As opposed to most designers, I don’t really enjoy sketching – to say the least! Probably because design is my second life. When I started designing I went straight to 3D! I begin by doing small mock ups on a 3D program. Then refine them step-by- step until am happy with the end result.
GM: Is colour important to you?
AG: Colours and materials are very important to me. That said, because the first phase of the project is done on a 3D program. We tend to fully define the materials and colours at the second stage when we work on the 3D renders. I like to show how a specific design looks using different materials and colours. Then it can evolve over time as trends change. I also sometimes use colours and finishes to highlight the architecture of a product, to create a new dynamic.
In our Wabi bed for Saba, it’s the contrast between the materials that accentuate the unique architecture of the piece. It gives the impression that it is floating. The bed, in a way, only has two legs since the headboard acts as the back legs. A good design, it is visually connected as the base and mattress are upholstered in the same material. Thus forming a T-shape, which is supported by wooden legs at the front. They have a totally different design language, to be as distinct from the overall shape as possible.
GM: What in your opinion, is the key to a successful design?
AG: It is very difficult to predict which products will eventually be successful as it is down to so many different things. Timing, good design, price, distribution, evolution of the market, etc. So basically, I always try to design products that are interesting, usable and that I am proud of having designed. The rest is down to people’s personal choice and the market!
GM: How do you keep up to date with new designs and what is happening in the industry?
AG: I look on the main websites or social media accounts talking about good design, architecture and art in general, to see what is happening.
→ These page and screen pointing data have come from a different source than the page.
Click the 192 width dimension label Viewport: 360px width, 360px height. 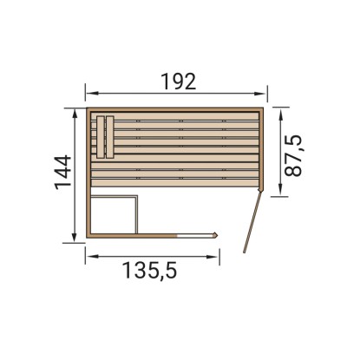pos(179,82)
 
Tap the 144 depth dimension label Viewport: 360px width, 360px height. pos(63,173)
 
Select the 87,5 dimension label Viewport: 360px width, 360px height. pos(293,155)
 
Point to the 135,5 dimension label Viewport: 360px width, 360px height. pos(149,271)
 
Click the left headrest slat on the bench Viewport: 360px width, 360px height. pos(100,137)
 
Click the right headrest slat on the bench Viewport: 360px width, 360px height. pos(110,137)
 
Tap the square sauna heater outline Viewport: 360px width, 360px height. pos(114,214)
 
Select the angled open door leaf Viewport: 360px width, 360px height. pos(252,222)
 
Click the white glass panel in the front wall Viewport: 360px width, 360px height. pos(194,236)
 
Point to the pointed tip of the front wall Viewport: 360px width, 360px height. pos(217,234)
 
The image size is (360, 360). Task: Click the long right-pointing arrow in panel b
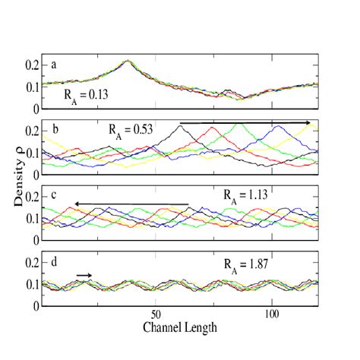point(245,122)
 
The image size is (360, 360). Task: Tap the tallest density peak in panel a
point(128,61)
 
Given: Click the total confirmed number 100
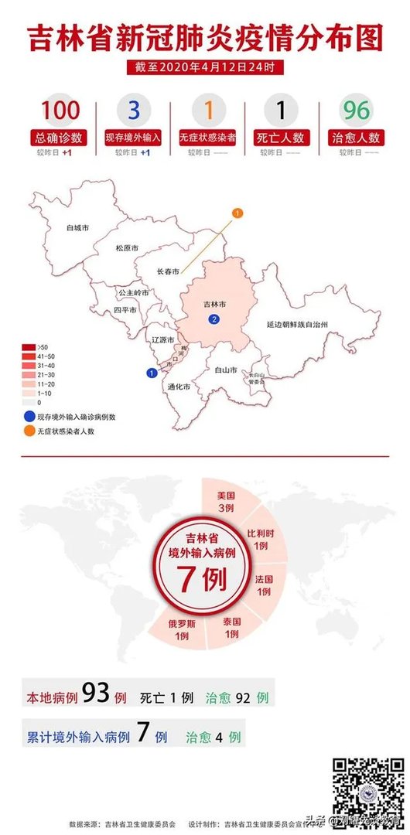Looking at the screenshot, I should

I also visit several international furniture fairs every year to see what is new. I believe it’s important to know what is happening. Just like politics, design is a discussion, with different opinions or trends. It would be very disappointing for me to spend time designing something original to then find out that it already exists. All my work would have been for nothing.
GM: What is your favourite material to work with at the moment?
AG: Rather than a material, what I am enjoying designing right now are monolithic pieces. Sculptural or architectural pieces made out of one, solid piece of material.
GM: Is sustainability a key part of your designs?
AG: I believe in well-conceived and well-designed products that will stand the test of time. We work in the luxury end of the sector, so our designs are not meant to be transitory. In fact, most of our pieces will have a second or third life in the second-hand or vintage market.
We like to work with simple and honest materials – wood, metal, glass and ceramic. All natural materials that can easily be taken apart and recycled. A lot of these materials are crafted locally in Europe by skilled artisans.
We are also currently developing new pieces in alternative materials like recycled cork for example. And looking deeper into other recycled materials that have their own beautiful aesthetic. We had experimented with alternative materials a long time ago but people weren’t ready for them. Now sustainability is at the top of everyone’s agenda and they are more popular.
GM: What is next for you?
AG: We are currently working on a new collection for the design agency Greenmood https://greenmood.be/en/home. Biophilic pieces that are good designs to improve the wellbeing at work, and indoor public spaces in general. Greenmood make green walls using specially preserved plants which take less care than living walls. They reduce noise pollution, add beauty and boost productivity, it’s a wonderful concept.